Mice cannot be used as a model to evaluate HIV-1
therapeutics because they do not become infected by HIV-1 due to structural differences between several human and mouse
proteins required for HIV-1 replication. This has limited their use for in vivo assessment of anti-HIV-1
therapeutics and the mechanism by which cofactors, such as
illicit drug use accelerate HIV-1 replication and disease course in substance abusers. Here, we describe the development and application of two in vivo humanized mouse models that are highly sensitive and useful models for the in vivo evaluation of candidate anti-HIV
therapeutics.

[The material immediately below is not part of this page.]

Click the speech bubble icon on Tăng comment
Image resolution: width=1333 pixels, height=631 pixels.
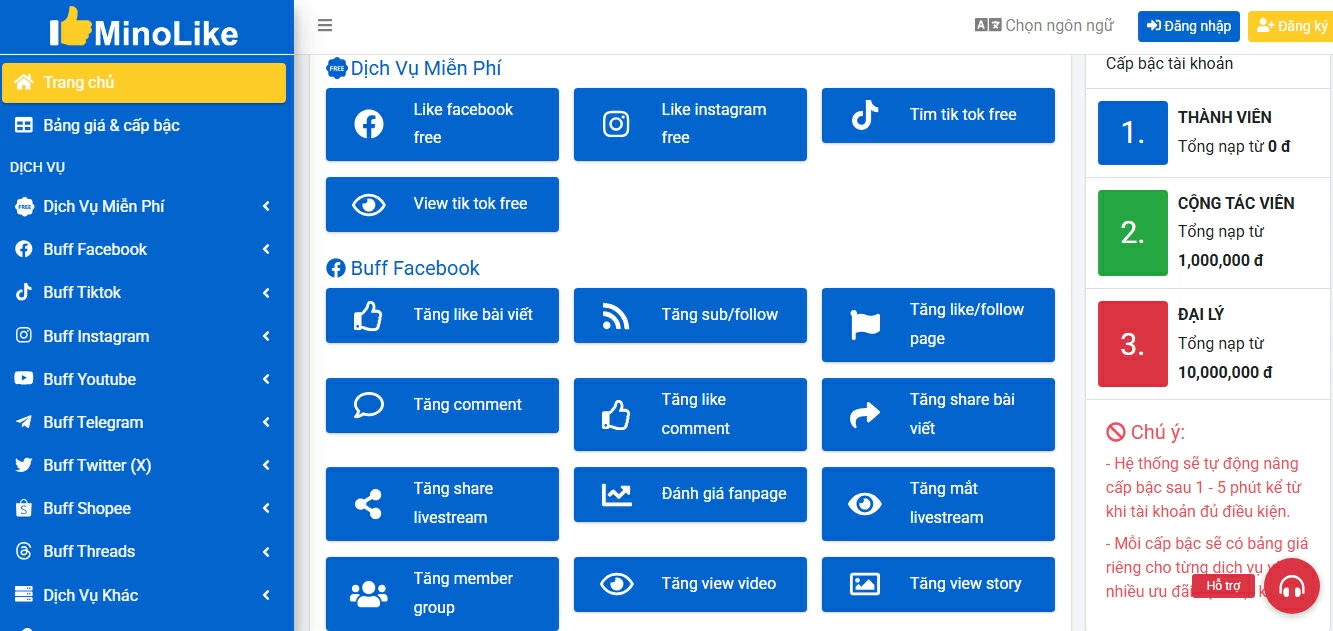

The first model, hu-spl-PBMC-NSG mice, uses NOD-SCID IL2rγ(-/-) (NSG) mice intrasplenically injected with human peripheral blood mononuclear cells (PBMC) which develop productive splenic HIV-1
infection after intrasplenic inoculation with a replication-competent HIV-1 expressing Renilla reniformis
luciferase (HIV-LucR) and enables investigators to use bioluminescence to visualize and quantitate the temporal effects of
therapeutics on HIV-1
infection. The second model, hCD4/R5/cT1 mice, consists of transgenic mice carrying human CD4, CCR5 and
cyclin T1 genes, which enables murine CD4-expressing cells to support HIV-1 entry, Tat-mediated LTR transcription and consequently develop productive
infection. The hCD4/R5/cT1 mice develop disseminated
infection of tissues including the spleen, small intestine, lymph nodes and lungs after
intravenous injection with HIV-1-LucR. Because these mice can be infected with HIV-LucR expressing transmitted/founder and clade A/E and C Envs, these mouse models can also be used to evaluate the in vivo efficacy of
broadly neutralizing antibodies and
antibodies induced by candidate HIV-1
vaccines. Furthermore, because hCD4/R5/cT1 mice can be infected by vaginal inoculation with replication-competent HIV-1 expressing
NanoLuc (HIV-nLucR)-, this mouse model can be used to evaluate the mechanisms by which
substance abuse and other factors enhance mucosal transmission of HIV-1.